"So to preface this is posted in literature.cafe’s meta community but this question is primarily aimed at generally anyone in the lemmyverse who is NOT a cisgender man no matter what instance they may be in. The purpose of this thread is to present a stage for conversation for those willing to contribute, and although cisgender men are not excluded I kindly ask you to be mindful of the fact what this thread is meant for and try to avoid talking over others here. If you are a cisgender man interested in learning and seeing how lemmy can improve like I am: welcome. For those who are here to cause issues or talk over others though, you will be promptly removed.

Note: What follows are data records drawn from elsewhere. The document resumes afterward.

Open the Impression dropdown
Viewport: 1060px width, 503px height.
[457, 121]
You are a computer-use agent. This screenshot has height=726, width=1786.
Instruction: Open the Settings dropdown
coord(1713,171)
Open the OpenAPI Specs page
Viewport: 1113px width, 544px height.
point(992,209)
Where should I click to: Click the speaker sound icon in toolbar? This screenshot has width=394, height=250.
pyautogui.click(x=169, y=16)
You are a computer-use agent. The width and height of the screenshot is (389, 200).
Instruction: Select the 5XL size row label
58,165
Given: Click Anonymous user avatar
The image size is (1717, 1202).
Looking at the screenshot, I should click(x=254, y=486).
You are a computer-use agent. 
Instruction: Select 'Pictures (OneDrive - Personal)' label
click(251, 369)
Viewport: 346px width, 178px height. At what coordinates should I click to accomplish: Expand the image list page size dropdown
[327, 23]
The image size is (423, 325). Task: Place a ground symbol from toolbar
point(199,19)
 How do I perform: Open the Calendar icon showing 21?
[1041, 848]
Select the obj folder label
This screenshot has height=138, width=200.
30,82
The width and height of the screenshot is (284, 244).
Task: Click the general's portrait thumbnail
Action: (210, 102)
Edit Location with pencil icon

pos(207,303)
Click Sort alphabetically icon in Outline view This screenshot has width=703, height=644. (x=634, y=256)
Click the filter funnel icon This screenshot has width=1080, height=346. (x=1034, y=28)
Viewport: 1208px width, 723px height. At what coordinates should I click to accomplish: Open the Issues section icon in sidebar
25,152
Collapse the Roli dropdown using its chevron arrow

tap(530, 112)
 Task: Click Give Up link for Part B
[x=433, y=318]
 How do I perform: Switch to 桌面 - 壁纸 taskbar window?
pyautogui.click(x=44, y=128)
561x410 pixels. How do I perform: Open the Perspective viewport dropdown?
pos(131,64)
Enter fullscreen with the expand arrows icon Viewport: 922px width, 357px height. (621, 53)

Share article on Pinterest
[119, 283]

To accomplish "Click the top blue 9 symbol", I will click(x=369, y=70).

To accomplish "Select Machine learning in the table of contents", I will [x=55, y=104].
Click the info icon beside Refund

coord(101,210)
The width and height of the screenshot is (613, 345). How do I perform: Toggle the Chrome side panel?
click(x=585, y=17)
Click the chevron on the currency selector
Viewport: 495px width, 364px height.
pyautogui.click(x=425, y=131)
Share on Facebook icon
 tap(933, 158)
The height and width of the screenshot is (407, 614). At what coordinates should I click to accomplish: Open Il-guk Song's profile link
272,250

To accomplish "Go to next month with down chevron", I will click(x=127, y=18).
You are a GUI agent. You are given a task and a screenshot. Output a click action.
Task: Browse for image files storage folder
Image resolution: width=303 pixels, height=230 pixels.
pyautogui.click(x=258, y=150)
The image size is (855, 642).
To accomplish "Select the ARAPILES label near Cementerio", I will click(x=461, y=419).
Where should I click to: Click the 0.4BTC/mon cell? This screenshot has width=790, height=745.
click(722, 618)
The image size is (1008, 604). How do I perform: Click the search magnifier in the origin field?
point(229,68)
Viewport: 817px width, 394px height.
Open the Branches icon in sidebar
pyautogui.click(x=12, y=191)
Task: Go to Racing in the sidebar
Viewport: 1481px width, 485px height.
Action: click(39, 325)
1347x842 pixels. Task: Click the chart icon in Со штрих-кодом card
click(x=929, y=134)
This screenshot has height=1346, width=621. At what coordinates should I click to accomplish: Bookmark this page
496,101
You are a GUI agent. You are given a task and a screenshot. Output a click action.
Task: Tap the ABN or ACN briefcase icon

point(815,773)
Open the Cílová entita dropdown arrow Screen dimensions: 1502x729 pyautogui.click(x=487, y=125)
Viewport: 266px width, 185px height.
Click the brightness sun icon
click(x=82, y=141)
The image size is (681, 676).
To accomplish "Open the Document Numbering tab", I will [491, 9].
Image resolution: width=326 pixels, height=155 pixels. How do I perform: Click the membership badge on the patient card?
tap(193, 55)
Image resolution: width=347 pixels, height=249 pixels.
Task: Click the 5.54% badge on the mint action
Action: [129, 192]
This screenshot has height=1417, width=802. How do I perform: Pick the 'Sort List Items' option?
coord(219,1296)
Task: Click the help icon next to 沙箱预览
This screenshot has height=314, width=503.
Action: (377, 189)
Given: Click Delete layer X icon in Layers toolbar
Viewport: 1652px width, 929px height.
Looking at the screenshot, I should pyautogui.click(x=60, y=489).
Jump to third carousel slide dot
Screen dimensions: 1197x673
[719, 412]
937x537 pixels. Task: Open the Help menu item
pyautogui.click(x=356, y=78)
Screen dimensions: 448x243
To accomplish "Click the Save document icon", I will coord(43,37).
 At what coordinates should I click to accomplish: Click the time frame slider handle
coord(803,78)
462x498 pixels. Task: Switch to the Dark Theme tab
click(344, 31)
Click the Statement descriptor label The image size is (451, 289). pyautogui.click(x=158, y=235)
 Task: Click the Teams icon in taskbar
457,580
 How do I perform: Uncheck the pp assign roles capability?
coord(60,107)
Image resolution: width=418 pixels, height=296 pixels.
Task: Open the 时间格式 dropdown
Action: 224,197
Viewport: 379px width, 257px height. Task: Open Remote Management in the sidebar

I do not know the demographic data of lemmy, but I would wager a large portion are male. And over the past few weeks I have witnessed women on numerous occasion discuss their discomfort on here. Reddit very much had a very “bro-y” feeling culture for many, that felt like a barrier to entry to many women. With lemmy, there’s a potential to break this. But the answer really is how? Lemmy has begun to develop into its own culture already independent of Reddit quite rapidly, and it’s been awesome to see but I am wondering if there’s a way we can push it a step further and implement ways to make the platform more welcoming to women than Reddit previously did.
Thoughts?"
With lemmy's structure it is fundamentally impossible to make lemmy (as a whole) safer for women, or any marginalised groups for that matter. If the leadership of a particular instance is dogshit then there is nothing that can be done about that. You will never convince the leaders of lemmy.world to deal with the misogyny, fat hate and general bigotry that is pervasive on that community for example. They just won't do it.
What you can do is create clusters of instances that are better. If you wanted to do this in an organised way then you'd bring together a bunch of instance leaders, draw up some sort of charter and guidelines, and all collectively agree to enforce them. These leaders would then all work together to hold each other to the standards set. The fact that all these instances conform to a specific set of standards can then be a flagship for the group, a selling point to people looking to judge one set of instances over another. Without taking an organisational approach you're basically just left with making statements like "please be nicer to women" and leaving it up to individual community members, which isn't going to have any particularly significant effect.
I would also suggest adding pronouns be part of any charter like this. Eliminating the invisibility of gender removes the "male is default" mindset that guys on the internet tend to have.